*What is needed*:
Beginning with the first line, please repeat the entries exactly and end on the line that contains "Select the step".

##### Material shown

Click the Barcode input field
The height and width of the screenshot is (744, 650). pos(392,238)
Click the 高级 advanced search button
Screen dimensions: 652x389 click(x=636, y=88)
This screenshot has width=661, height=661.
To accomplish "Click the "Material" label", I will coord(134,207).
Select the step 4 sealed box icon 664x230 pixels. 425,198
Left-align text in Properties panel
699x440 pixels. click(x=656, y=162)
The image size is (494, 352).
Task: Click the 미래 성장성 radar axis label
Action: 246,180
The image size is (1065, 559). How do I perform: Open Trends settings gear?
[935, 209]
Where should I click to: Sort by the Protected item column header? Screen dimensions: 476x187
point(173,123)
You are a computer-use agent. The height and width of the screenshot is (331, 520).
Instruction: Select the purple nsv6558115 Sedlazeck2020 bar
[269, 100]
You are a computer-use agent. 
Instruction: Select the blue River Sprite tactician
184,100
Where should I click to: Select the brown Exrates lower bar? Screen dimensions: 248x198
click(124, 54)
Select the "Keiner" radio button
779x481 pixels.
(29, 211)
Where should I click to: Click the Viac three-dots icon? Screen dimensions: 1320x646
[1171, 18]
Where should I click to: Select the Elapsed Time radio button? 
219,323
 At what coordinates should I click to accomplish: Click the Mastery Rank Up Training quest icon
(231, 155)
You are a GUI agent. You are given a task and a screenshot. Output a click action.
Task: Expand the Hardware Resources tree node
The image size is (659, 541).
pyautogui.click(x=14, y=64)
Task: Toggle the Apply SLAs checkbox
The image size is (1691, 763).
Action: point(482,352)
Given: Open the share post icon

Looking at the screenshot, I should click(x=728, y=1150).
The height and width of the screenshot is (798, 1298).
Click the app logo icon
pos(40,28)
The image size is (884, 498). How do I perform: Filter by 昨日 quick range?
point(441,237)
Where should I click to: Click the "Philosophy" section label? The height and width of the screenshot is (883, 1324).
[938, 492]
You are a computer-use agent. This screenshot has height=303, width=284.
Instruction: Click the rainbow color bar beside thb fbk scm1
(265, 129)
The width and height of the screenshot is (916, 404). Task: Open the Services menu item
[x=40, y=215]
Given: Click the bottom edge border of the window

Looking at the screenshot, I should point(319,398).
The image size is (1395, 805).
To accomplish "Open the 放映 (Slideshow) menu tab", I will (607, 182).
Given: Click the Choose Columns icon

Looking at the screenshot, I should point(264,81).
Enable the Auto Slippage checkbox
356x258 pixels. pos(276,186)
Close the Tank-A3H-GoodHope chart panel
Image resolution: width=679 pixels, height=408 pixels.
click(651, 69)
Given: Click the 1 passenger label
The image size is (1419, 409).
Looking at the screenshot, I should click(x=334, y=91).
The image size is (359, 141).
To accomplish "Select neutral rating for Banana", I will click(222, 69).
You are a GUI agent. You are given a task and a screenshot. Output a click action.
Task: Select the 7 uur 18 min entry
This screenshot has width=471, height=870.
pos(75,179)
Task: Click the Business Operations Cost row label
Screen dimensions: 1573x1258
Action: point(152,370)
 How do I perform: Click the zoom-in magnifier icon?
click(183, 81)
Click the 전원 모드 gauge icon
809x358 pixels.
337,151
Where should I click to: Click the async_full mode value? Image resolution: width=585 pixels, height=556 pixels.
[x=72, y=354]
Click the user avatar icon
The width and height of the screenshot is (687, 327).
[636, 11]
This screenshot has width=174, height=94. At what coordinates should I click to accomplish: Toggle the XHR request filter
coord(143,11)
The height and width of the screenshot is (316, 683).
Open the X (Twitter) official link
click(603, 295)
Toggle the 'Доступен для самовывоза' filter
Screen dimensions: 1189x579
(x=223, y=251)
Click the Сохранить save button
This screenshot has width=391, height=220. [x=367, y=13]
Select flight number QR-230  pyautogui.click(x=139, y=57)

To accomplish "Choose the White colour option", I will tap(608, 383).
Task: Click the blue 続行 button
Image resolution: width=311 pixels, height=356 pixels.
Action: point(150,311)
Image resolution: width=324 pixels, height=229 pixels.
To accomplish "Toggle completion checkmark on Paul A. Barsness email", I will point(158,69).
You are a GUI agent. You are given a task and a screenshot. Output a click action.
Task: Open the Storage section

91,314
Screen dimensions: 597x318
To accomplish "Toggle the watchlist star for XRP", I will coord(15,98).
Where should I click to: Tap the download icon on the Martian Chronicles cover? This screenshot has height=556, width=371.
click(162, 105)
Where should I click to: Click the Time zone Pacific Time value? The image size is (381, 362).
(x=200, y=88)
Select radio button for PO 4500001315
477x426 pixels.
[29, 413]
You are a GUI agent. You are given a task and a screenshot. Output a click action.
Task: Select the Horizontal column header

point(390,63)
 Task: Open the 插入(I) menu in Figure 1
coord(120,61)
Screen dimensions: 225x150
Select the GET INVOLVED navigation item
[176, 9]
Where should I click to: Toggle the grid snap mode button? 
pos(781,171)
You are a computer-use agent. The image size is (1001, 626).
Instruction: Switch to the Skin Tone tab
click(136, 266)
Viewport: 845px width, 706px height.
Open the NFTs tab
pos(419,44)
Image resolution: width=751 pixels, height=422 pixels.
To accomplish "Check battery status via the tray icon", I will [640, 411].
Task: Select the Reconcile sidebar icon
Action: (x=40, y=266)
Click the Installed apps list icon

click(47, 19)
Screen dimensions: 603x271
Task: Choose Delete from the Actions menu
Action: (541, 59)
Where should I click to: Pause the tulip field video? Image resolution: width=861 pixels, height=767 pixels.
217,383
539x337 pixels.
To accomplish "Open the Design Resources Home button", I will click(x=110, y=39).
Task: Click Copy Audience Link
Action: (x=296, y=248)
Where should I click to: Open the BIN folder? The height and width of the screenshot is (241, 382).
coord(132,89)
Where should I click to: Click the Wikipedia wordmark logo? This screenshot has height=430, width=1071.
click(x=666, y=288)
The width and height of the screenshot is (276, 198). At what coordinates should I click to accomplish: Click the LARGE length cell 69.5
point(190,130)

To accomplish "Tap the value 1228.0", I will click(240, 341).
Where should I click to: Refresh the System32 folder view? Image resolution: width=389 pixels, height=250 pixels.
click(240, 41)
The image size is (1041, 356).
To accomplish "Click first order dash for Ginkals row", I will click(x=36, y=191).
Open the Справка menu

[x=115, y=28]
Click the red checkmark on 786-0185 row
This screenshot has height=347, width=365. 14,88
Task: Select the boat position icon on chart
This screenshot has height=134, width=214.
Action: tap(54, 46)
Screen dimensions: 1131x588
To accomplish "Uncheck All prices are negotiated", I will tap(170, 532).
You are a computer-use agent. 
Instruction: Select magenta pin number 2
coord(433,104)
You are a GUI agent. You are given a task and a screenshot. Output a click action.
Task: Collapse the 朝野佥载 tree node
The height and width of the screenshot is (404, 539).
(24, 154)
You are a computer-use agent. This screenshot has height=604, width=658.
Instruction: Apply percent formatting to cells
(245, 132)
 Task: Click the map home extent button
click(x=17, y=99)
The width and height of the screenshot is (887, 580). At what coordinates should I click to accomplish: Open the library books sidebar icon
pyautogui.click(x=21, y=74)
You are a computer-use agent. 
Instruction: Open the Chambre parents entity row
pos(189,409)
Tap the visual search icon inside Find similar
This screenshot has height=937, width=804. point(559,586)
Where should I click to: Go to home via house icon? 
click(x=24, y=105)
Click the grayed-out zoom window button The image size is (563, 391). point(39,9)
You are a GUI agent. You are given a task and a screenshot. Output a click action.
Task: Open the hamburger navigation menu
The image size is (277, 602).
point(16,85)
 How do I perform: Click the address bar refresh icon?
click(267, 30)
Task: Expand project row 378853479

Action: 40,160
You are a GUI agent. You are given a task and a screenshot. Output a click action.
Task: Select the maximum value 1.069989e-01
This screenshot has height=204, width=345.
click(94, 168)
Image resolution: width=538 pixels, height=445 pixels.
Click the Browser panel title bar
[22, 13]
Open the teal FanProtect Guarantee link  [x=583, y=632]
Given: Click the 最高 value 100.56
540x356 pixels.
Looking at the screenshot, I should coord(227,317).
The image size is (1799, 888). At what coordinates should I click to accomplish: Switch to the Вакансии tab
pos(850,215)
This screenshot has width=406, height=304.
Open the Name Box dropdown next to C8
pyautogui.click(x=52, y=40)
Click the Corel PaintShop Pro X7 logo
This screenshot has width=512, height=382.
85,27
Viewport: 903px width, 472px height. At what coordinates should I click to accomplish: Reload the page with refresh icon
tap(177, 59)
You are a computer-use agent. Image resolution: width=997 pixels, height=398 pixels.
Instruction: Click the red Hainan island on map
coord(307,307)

##########

*The completed task*:
Click the Barcode input field
The height and width of the screenshot is (744, 650). pos(392,238)
Click the 高级 advanced search button
Screen dimensions: 652x389 click(x=636, y=88)
This screenshot has width=661, height=661.
To accomplish "Click the "Material" label", I will coord(134,207).
Select the step 4 sealed box icon 664x230 pixels. 425,198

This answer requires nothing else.